There is also the prominent motif of “us and them.” Whether it was when African civilians were discouraged from seeking refuge at the Chinese embassy, or when Leng Feng’s black “adopted” son was almost prevented from boarding a Chinese rescue naval vessel, or when the factory owner initially opted to evacuate only his Chinese employees, the message was clear. China intends to continue the tradition of delineating the world along racial and national identity lines. The major difference in a Pax Sinica is that now, Chinese people can expect to be beneficiaries from racial discrimination.

However, the moment that best encapsulates China’s vehemence to building a “rich country and strong army” (富国强兵, fuguoqiangbing) that eclipses those of the Anglo- saxon variety, was in the final battle scene between Leng Feng and Big Daddy. What ultimately, moves Leng Feng to the state of rage, seemingly necessary to overcome the villain, was a single provocation uttered by the American mercenary: “People like you will always be inferior to people like me.” This was a crude and almost comedic moment when social Darwinistic politics between a diminishing power and a previously, humiliated one finally collided.

At its core, Wolf Warrior II is ultimately a story about power that tugs on the nationalistic heartstrings of its domestic audience to legitimize China’s rise as positive, humane, and beneficial activity for the world.

The question that lingers for the outsider is whether China’s “peaceful rise” is contingent upon continued decline in the Global South. Wolf Warrior II gives the onlooker pause to believe that China’s quest for “wealth and power,” (富强, fuqiang) through overseas infrastructure investments and experience- based military training, may indeed be predicated upon the chaos and dysfunction of the nations it claims to help. Through this lens the movie paints a picture whereby the realization or chengqian qihou jiwang kailai (承前启后继往开来) of the “Chinese Dream” is a rather frightening reality punctuated by proxy wars and systematic exploitation of non-Han Mandarin speaking peoples.

Interestingly, fundamental conflict of interest was a defining characteristic of America’s empire building at the turn of the twentieth century. In the Spanish-American war, the United States’ fight against Spain had been justified as a noble crusade against a corrupt imperial power that trampled on basic human rights.1 In 1898 the war ended with Spanish defeat and America’s acquisition of formal and informal colonies stretching from Cuba and Puerto Rico in the Caribbean to Guam, Hawaii, and the Philippines in the Pacific.2

American Expansionism: Uncle Sam Uses the Philippines as a Stepping Stone To China (c. 1900-02)

This victory engendered new notions of American pride, prospects, and power that in places like the Philippines manifested in egregiously oppressive ways. Domestic debates ensued worrying that the United States would become the monster it sought to destroy. But with the subsequent completion of the Panama Canal in 1915 –an internationally recognized herculean display of strength over nature and man– Americans began believing it their moral obligation to uplift backward (non-White English speaking) societies on the basis of economic progressivism and cultural superiority.
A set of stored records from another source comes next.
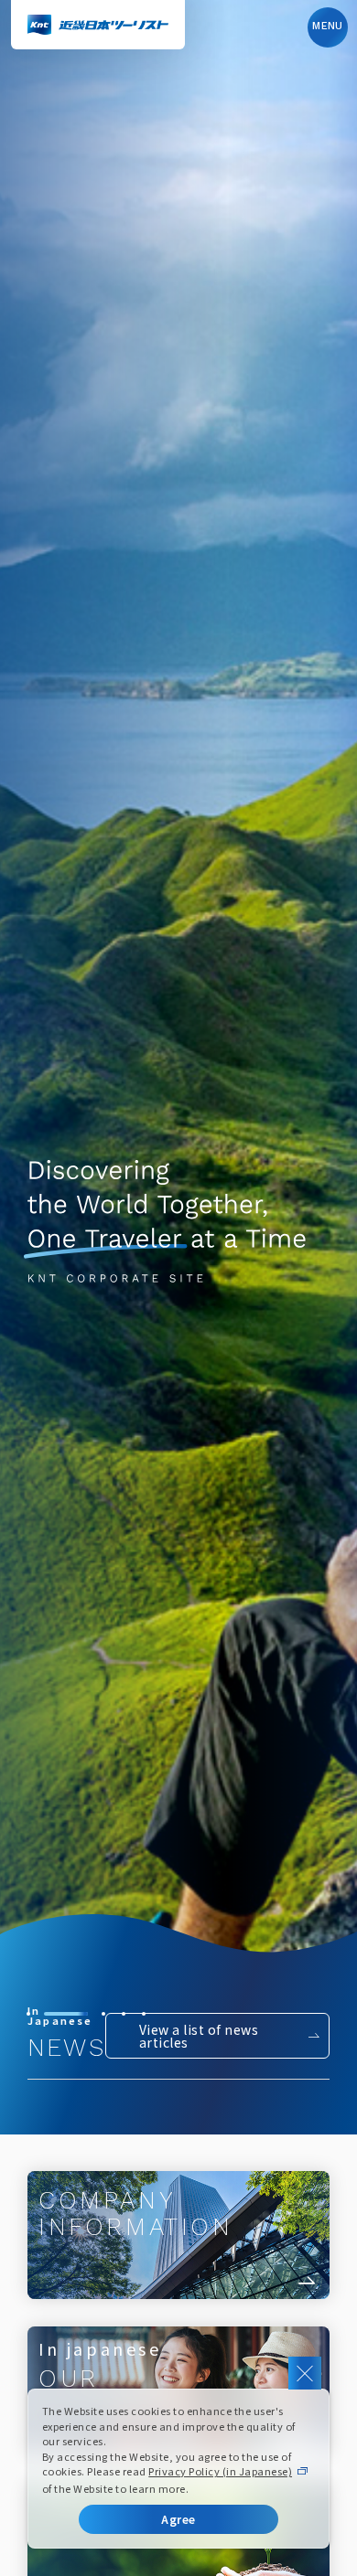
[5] (143, 2013)
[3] (86, 2013)
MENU (327, 26)
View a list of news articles (198, 2035)
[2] (48, 2013)
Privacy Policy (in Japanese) (220, 2471)
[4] (123, 2013)
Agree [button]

From the view of imperial history, it is not too hard to see the parallels between last century’s America and the People’s Republic of China of today. China’s maritime provocations in the East and South China Sea alongside the rolling out of the Belt and Road Initiative only strengthen its association to its American competitor. In this context, Wolf Warrior II should prod nations of the Global South to contend with the fact that the prospects for enjoying greater degrees of agency under Chinese world leadership are anemic at best. It is more reasonable to expect and thus prepare for the persistence of economic disenfranchisement and systematic racism that has been consubstantial to the imperial enterprises of the past.

Despite how unappealing and unjust this reality may be, the Global South is nonetheless a witting historical actor that can either choose to reinforce China’s “Wolf Warrior narrative” or question it. Citizens of the Global South ought to keep in mind that while being on the margins of the world has dire consequences, being incorporated into a Sinosphere has serious implications as well, and thus demands its utmost scrutiny and perhaps resistance.